- [REQUIRED ACTION]: Write the following entries out again exactly, skipping each image.

Stored data
--------------------

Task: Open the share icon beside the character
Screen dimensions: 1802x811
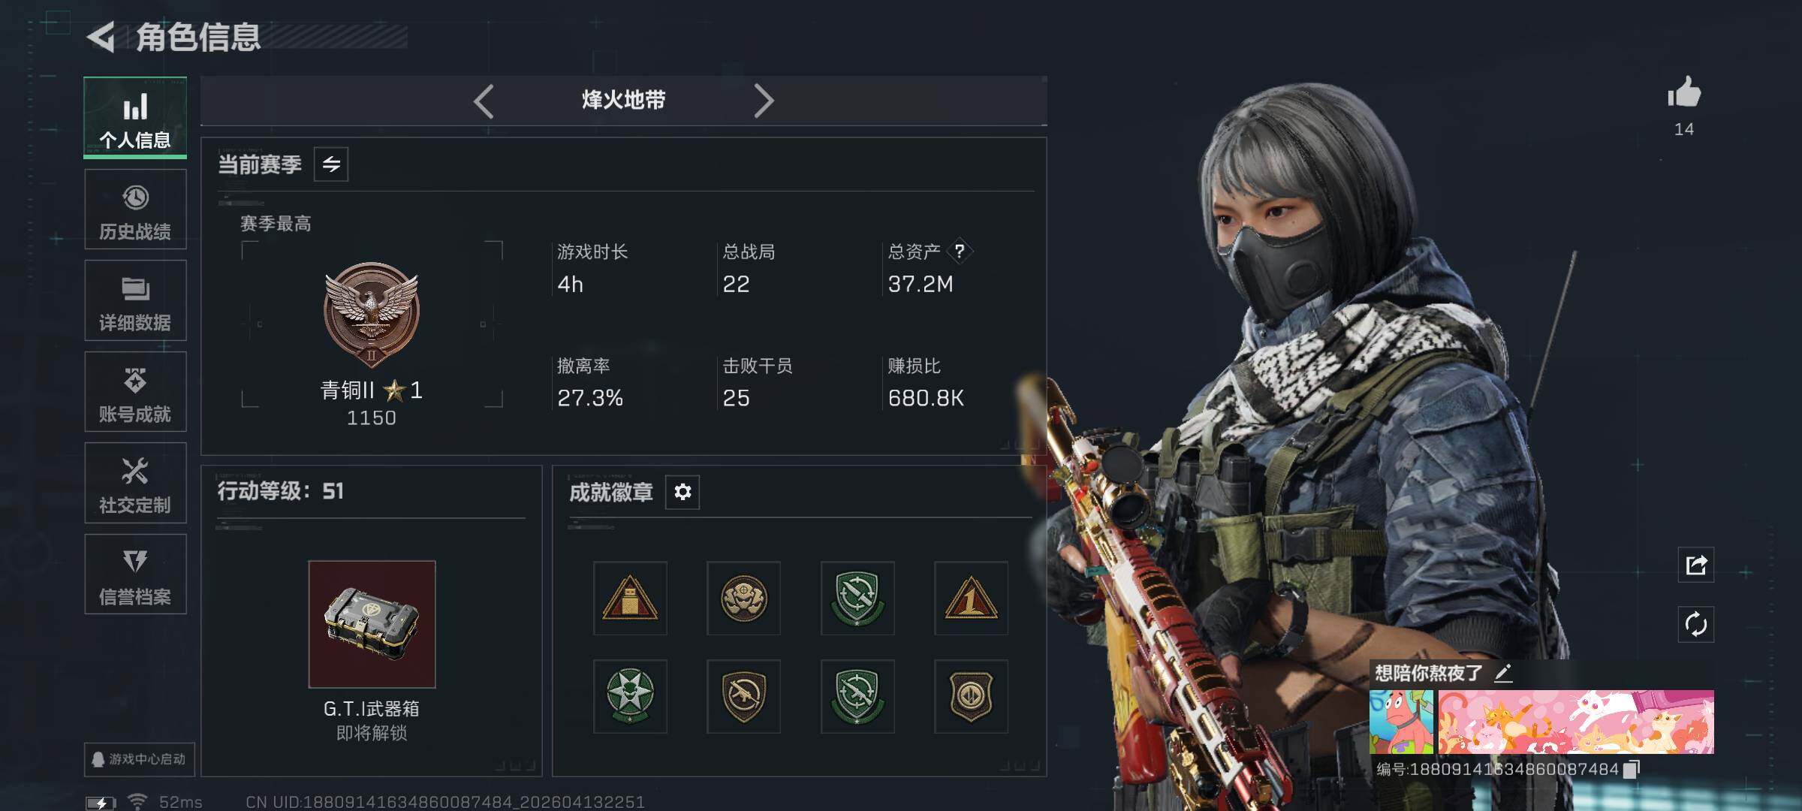Action: 1696,565
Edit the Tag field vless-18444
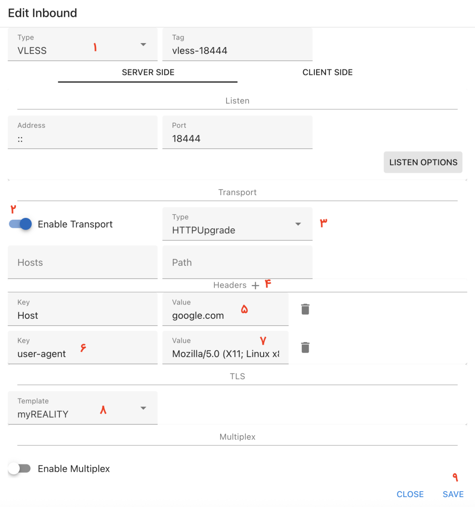The height and width of the screenshot is (507, 475). pos(237,50)
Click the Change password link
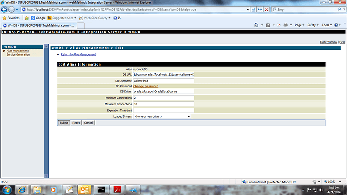The height and width of the screenshot is (195, 347). [146, 86]
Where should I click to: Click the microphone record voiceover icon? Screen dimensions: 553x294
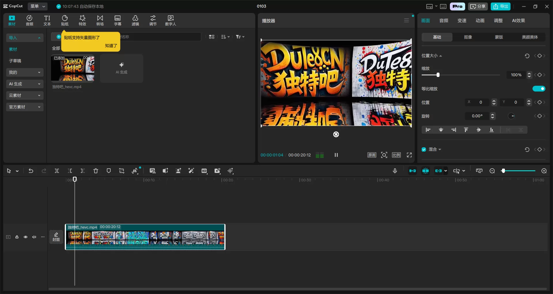[x=395, y=171]
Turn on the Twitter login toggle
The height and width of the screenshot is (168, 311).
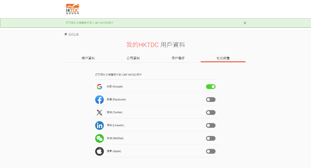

--------------------

- [REPLY TO THE TASK]:
Task: Open the share icon beside the character
Screen dimensions: 1802x811
Action: 1696,565
Edit the Tag field vless-18444
The height and width of the screenshot is (507, 475). pos(237,50)
Click the Change password link
The height and width of the screenshot is (195, 347). [146, 86]
Where should I click to: Click the microphone record voiceover icon? Screen dimensions: 553x294
[x=395, y=171]
Turn on the Twitter login toggle
The height and width of the screenshot is (168, 311).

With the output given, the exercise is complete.